• _Task_: Please reproduce the lines verbatim, beginning with the line containing "At what (x,y)" and continuing through the line containing "Looking at the", and omit the pictures from your reply.

• _Excerpted data_:
════════════════════
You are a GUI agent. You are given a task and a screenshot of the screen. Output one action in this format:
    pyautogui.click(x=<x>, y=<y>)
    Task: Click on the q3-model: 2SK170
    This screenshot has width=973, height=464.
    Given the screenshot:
════════════════════
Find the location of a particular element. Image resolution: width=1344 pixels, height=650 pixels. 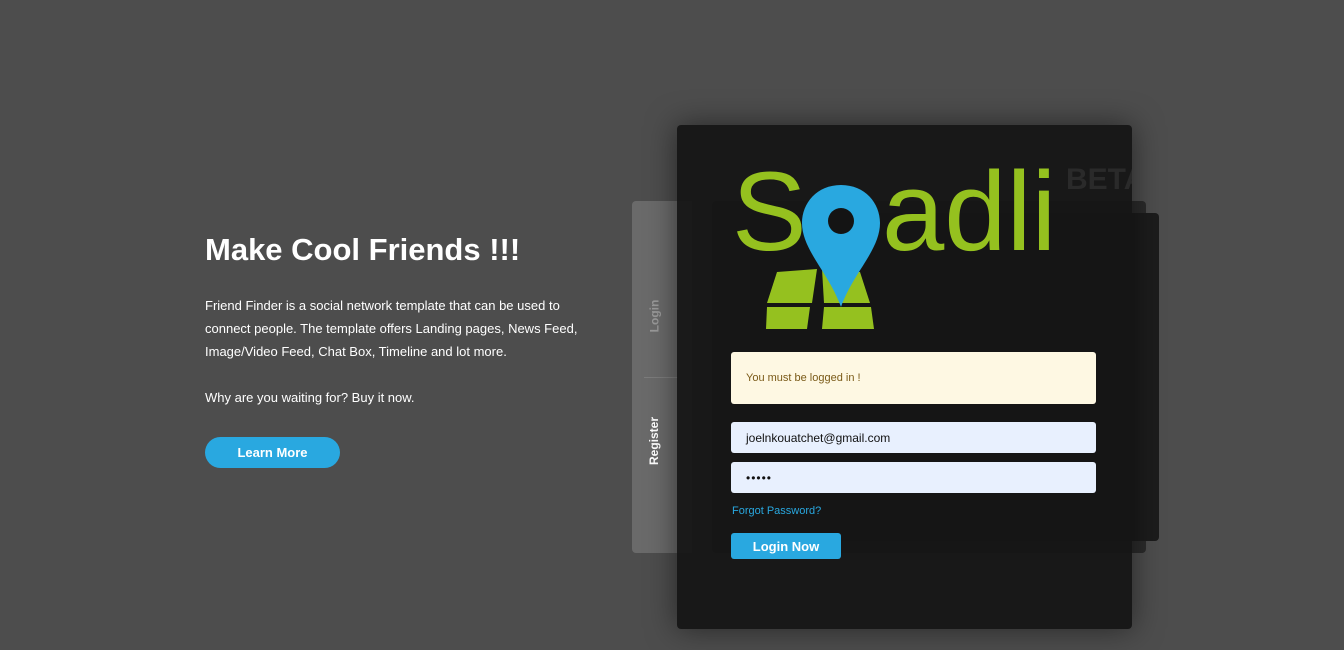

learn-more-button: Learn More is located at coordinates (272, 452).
════════════════════
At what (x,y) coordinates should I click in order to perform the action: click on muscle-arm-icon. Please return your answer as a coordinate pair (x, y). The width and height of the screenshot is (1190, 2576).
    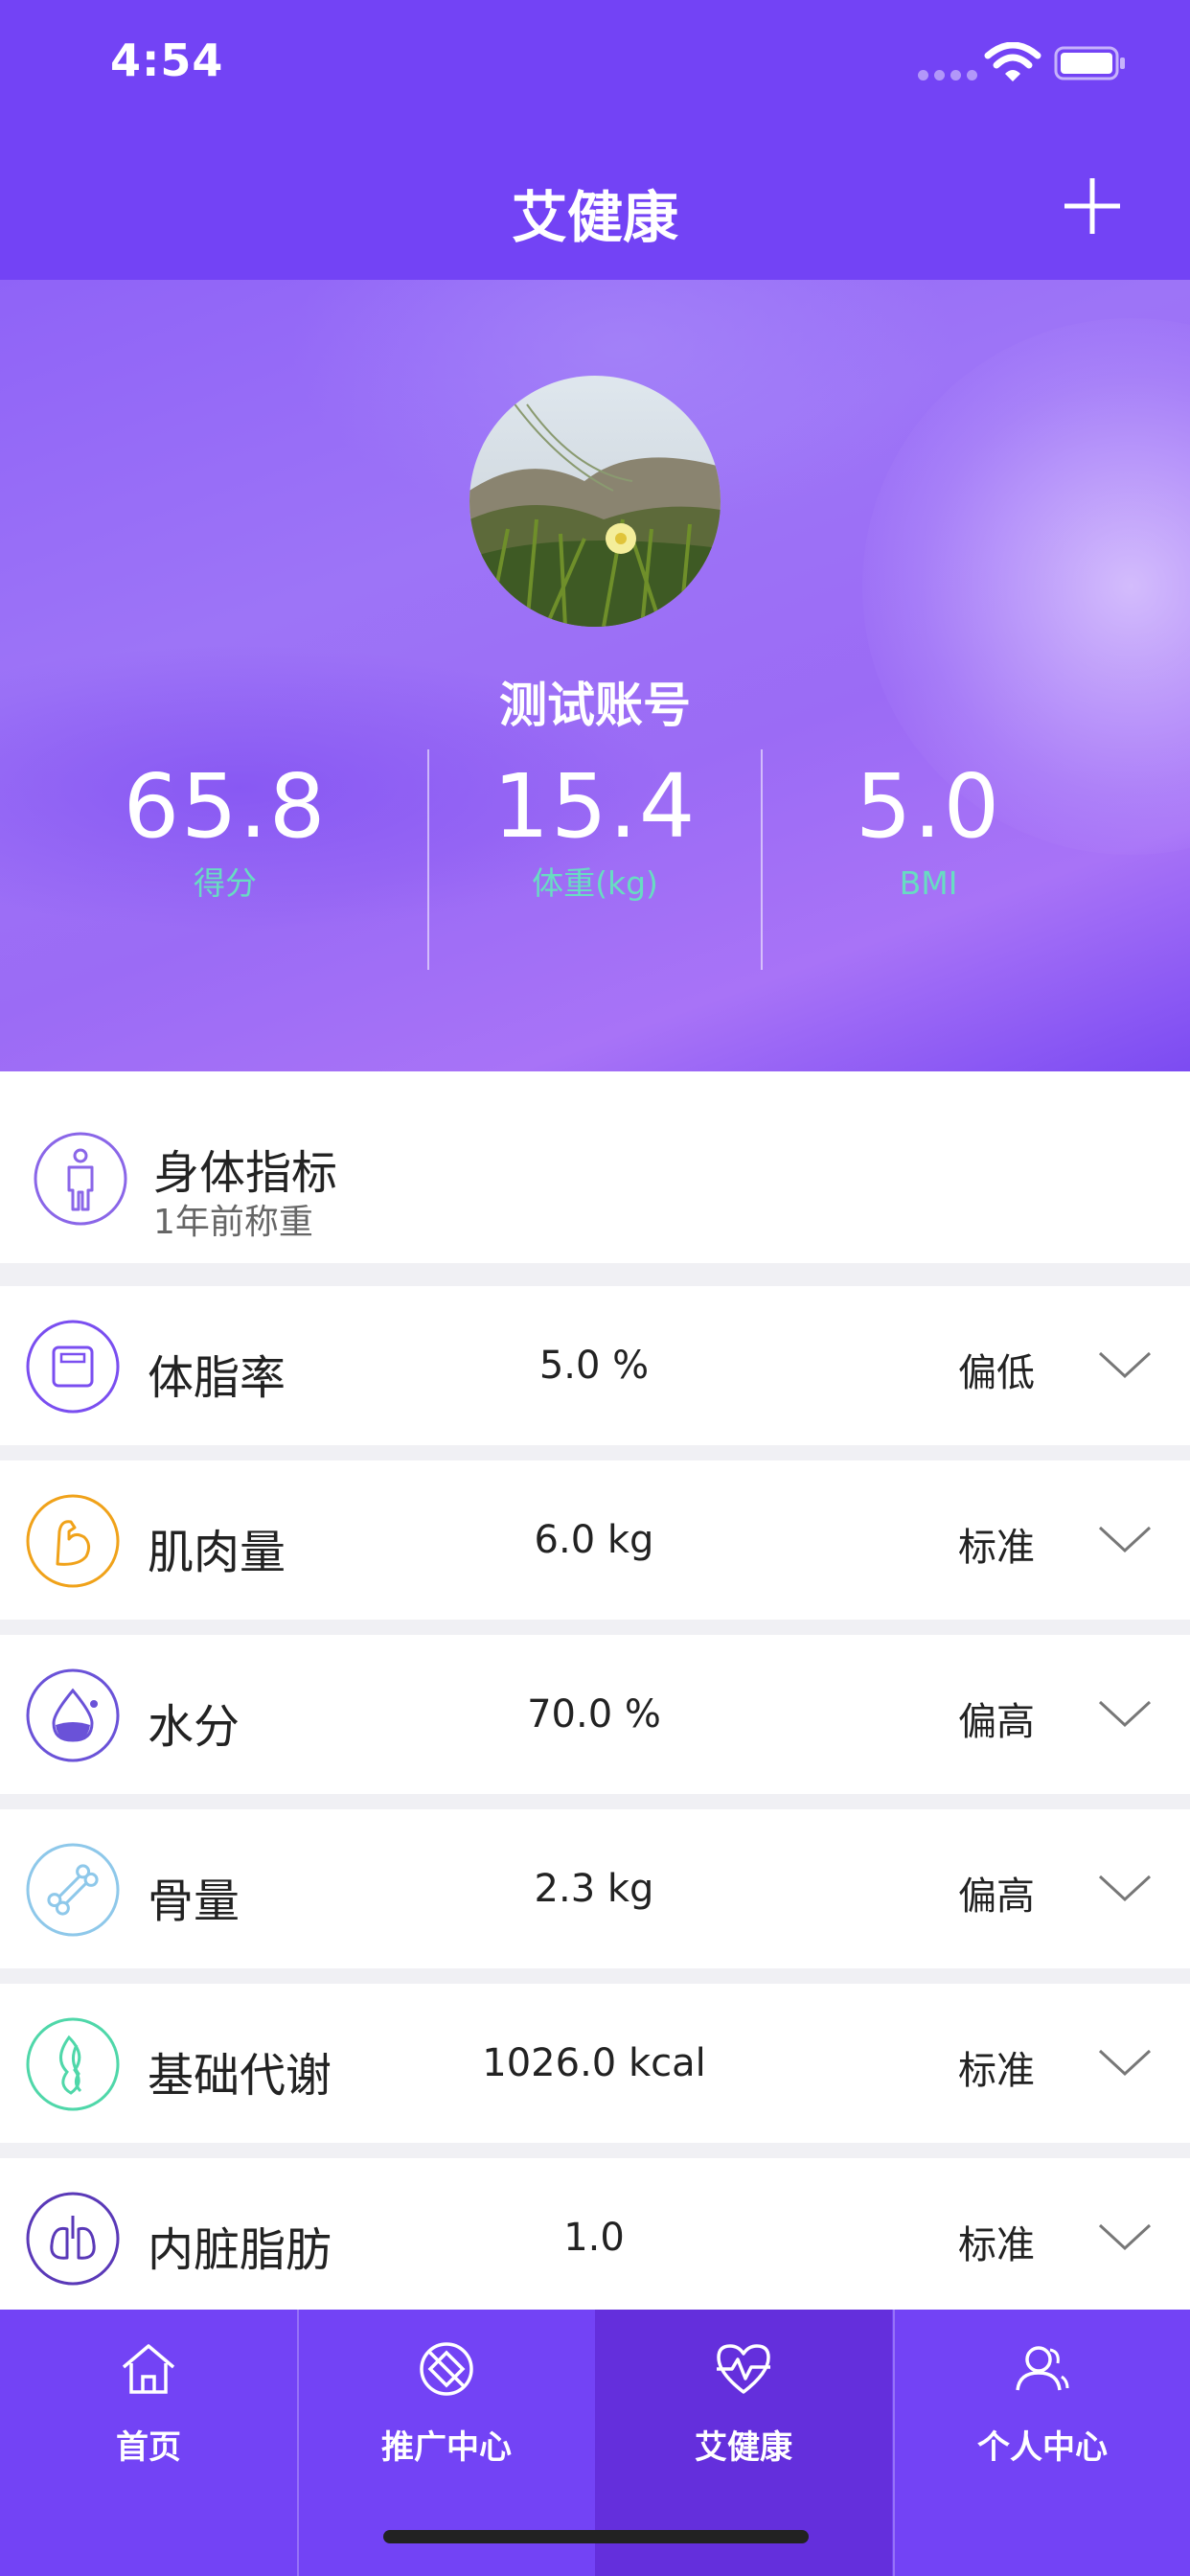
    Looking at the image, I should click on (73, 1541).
════════════════════
• _Expected output_:
At what (x,y) coordinates should I click in order to perform the action: click on muscle-arm-icon. Please return your answer as a coordinate pair (x, y). The width and height of the screenshot is (1190, 2576).
    Looking at the image, I should click on (73, 1541).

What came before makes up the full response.